[Start of section]
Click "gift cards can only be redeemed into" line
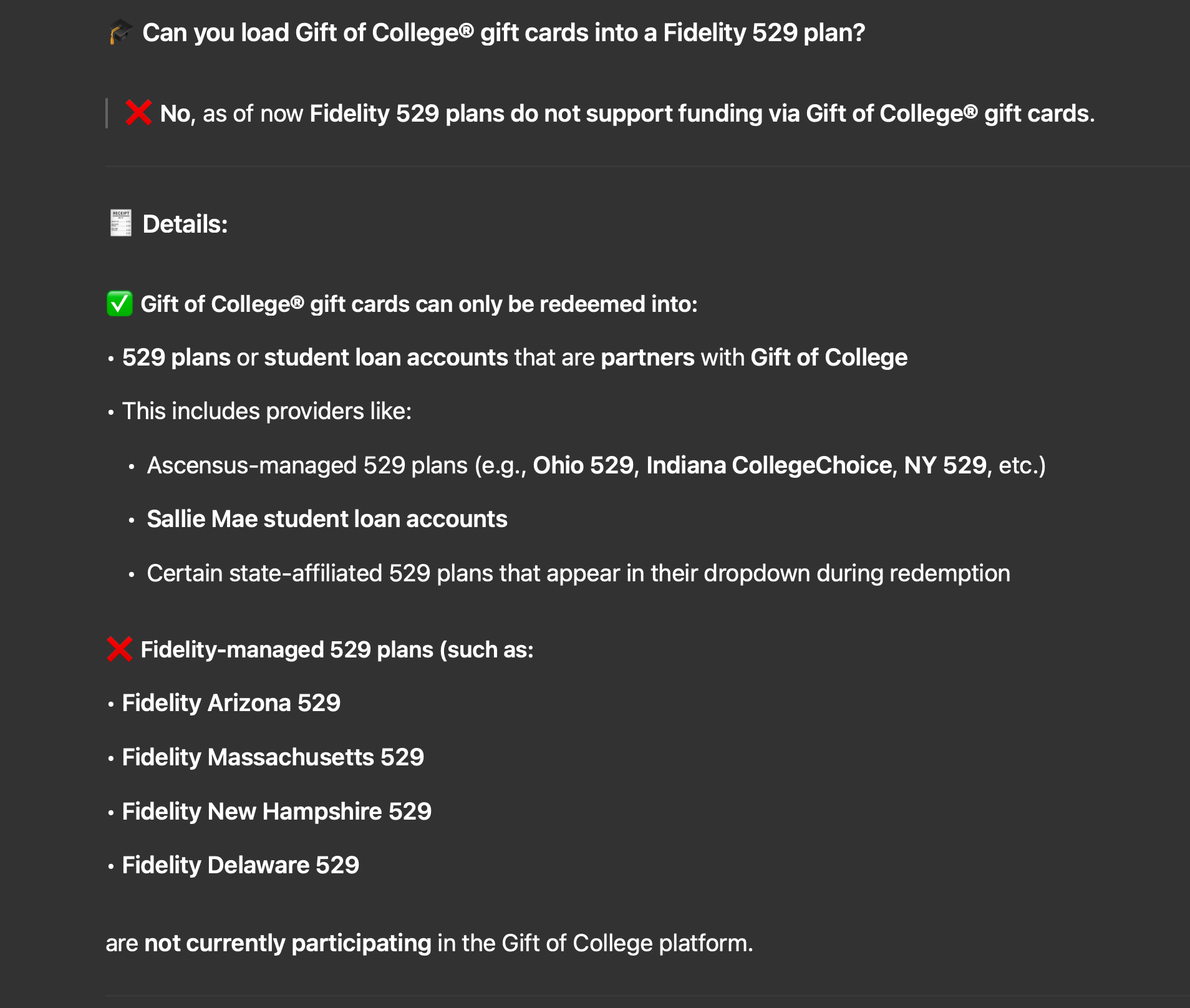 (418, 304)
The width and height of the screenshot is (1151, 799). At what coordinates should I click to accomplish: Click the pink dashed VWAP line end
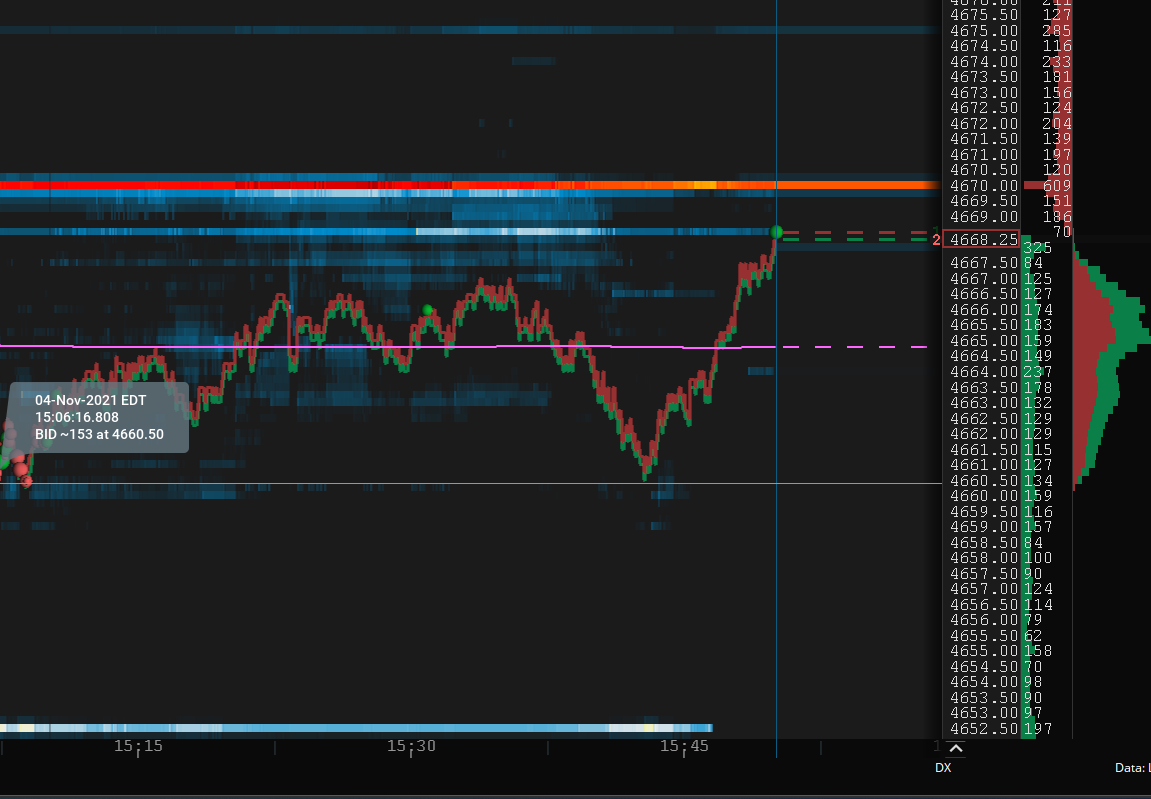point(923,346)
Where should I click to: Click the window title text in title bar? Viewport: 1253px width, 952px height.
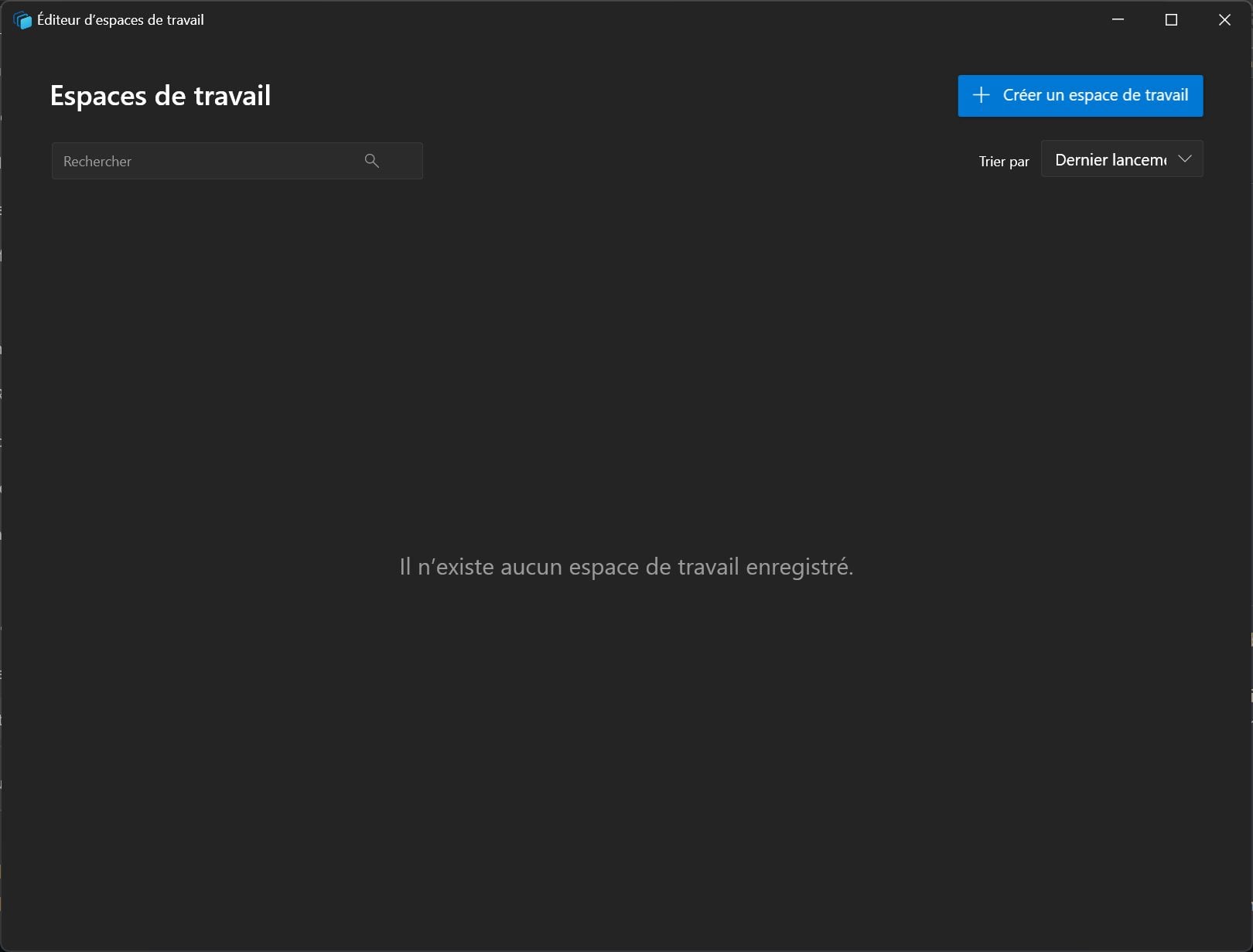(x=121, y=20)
[End of section]
- [THE PROBLEM]
Where an image appears in the data, skip it, and return the rest verbatim.

- [TASK SOLUTION]
Click "gift cards can only be redeemed into" line
 (418, 304)
The width and height of the screenshot is (1151, 799). At what coordinates should I click to accomplish: Click the pink dashed VWAP line end
point(923,346)
Where should I click to: Click the window title text in title bar? Viewport: 1253px width, 952px height.
(x=121, y=20)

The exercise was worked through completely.